↓↓↓
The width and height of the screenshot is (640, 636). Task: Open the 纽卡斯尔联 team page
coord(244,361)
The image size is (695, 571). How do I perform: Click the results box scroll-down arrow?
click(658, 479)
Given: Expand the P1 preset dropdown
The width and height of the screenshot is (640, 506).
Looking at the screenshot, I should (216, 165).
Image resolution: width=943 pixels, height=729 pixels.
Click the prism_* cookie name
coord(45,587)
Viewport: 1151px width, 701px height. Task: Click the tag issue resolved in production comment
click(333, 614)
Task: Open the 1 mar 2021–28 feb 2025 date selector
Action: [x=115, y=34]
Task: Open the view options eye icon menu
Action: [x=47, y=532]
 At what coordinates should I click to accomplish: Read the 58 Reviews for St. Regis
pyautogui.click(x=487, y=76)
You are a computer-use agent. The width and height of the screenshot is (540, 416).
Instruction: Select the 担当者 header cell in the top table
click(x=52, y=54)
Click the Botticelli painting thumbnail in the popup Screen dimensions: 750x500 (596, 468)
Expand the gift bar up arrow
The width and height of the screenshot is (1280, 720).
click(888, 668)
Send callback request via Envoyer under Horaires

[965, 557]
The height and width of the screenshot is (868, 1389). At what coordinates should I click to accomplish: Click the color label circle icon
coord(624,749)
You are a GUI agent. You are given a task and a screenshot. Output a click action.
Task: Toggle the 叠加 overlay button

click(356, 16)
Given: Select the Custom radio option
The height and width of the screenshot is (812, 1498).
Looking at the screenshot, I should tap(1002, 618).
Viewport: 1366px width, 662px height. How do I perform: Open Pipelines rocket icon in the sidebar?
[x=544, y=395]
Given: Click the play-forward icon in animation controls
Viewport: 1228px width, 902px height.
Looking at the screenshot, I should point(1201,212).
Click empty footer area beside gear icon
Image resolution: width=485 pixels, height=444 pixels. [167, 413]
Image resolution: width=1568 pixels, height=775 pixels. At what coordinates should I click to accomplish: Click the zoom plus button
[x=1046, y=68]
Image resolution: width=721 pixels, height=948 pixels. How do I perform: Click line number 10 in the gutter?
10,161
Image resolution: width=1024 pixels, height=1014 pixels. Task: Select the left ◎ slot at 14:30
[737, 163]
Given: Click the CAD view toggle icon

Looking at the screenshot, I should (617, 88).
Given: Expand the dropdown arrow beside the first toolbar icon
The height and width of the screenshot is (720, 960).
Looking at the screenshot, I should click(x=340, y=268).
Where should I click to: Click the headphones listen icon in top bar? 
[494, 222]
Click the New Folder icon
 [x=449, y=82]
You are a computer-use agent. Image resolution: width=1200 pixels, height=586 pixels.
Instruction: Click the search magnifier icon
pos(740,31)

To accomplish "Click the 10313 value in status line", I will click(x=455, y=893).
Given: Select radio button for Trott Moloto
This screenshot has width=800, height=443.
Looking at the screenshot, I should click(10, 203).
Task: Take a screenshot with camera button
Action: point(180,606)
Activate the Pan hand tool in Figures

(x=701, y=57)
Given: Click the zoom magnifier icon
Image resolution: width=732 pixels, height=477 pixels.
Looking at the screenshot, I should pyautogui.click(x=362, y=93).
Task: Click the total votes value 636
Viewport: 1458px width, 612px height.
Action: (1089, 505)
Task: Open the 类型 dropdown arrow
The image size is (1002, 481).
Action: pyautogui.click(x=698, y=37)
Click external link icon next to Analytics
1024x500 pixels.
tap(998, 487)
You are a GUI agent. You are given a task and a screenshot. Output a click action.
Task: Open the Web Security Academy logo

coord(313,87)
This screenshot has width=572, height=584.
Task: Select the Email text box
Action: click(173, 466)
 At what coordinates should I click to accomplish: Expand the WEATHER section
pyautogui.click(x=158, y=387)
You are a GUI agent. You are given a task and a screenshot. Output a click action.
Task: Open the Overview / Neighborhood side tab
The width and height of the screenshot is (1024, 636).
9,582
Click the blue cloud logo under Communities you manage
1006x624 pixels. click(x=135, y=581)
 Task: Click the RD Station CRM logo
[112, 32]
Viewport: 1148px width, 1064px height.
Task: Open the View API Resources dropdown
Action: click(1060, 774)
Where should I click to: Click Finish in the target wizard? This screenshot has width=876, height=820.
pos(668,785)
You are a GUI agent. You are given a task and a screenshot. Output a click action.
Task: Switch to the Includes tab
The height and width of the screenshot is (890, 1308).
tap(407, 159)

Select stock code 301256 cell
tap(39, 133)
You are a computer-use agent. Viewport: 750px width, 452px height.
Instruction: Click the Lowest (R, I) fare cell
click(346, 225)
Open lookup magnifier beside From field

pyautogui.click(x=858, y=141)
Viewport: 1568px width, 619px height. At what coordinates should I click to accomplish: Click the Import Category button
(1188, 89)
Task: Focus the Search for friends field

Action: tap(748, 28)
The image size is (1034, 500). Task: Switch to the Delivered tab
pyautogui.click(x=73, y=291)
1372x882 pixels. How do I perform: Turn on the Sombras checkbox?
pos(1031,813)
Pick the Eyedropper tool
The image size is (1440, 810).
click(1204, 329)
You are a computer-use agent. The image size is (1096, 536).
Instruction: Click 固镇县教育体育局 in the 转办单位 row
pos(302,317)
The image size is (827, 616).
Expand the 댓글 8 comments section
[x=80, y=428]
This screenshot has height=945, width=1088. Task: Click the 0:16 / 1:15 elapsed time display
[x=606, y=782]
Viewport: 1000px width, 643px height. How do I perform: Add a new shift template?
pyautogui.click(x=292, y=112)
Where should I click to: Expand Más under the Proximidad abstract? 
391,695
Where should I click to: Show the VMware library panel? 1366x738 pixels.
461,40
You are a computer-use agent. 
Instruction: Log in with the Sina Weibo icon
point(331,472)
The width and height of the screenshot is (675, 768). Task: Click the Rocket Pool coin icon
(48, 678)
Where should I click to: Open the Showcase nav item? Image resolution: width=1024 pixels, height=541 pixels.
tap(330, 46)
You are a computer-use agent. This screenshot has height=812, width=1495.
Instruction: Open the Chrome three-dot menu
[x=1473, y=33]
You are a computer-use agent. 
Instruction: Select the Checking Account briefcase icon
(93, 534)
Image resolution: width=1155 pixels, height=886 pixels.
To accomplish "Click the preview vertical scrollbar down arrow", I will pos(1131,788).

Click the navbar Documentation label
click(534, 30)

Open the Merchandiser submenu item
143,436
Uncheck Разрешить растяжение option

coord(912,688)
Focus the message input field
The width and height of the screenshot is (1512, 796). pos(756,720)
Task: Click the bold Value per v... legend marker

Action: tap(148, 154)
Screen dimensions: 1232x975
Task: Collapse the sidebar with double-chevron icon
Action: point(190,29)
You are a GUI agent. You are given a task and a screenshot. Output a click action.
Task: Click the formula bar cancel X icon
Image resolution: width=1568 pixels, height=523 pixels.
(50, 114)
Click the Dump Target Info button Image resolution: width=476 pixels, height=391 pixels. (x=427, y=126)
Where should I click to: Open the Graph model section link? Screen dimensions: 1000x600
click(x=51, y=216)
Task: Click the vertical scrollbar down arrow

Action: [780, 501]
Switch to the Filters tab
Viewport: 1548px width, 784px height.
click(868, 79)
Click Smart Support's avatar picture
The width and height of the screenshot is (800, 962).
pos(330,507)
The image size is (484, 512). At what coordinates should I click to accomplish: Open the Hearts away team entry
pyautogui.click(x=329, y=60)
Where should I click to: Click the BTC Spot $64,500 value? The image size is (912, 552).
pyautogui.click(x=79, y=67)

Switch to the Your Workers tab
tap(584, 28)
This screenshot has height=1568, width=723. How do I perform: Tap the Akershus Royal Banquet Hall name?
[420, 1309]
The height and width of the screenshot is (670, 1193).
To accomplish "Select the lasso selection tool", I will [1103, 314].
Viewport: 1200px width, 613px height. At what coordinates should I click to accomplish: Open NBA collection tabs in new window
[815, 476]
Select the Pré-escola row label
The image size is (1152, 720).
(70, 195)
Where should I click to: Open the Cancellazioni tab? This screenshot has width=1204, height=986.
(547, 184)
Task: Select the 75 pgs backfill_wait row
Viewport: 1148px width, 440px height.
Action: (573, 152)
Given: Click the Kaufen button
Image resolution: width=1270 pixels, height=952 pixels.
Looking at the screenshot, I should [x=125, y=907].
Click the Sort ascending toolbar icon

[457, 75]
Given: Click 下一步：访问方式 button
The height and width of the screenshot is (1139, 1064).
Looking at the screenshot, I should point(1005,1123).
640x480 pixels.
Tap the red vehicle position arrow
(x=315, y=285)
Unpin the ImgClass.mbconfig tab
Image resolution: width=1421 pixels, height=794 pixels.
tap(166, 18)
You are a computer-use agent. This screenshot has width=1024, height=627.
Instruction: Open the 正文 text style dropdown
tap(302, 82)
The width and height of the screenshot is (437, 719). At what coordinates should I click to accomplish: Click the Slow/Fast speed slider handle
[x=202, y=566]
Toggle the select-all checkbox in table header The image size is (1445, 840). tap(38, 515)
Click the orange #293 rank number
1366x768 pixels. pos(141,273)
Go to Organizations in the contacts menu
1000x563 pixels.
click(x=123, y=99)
↑↑↑
EXERCISE OBJECTIVE: Starting from the line that contains "The width and height of the screenshot is (437, 719).", transcribe each line to the end of the records above. Please add nothing.

RESULT:
The width and height of the screenshot is (437, 719). At what coordinates should I click to accomplish: Click the Slow/Fast speed slider handle
[x=202, y=566]
Toggle the select-all checkbox in table header The image size is (1445, 840). tap(38, 515)
Click the orange #293 rank number
1366x768 pixels. pos(141,273)
Go to Organizations in the contacts menu
1000x563 pixels.
click(x=123, y=99)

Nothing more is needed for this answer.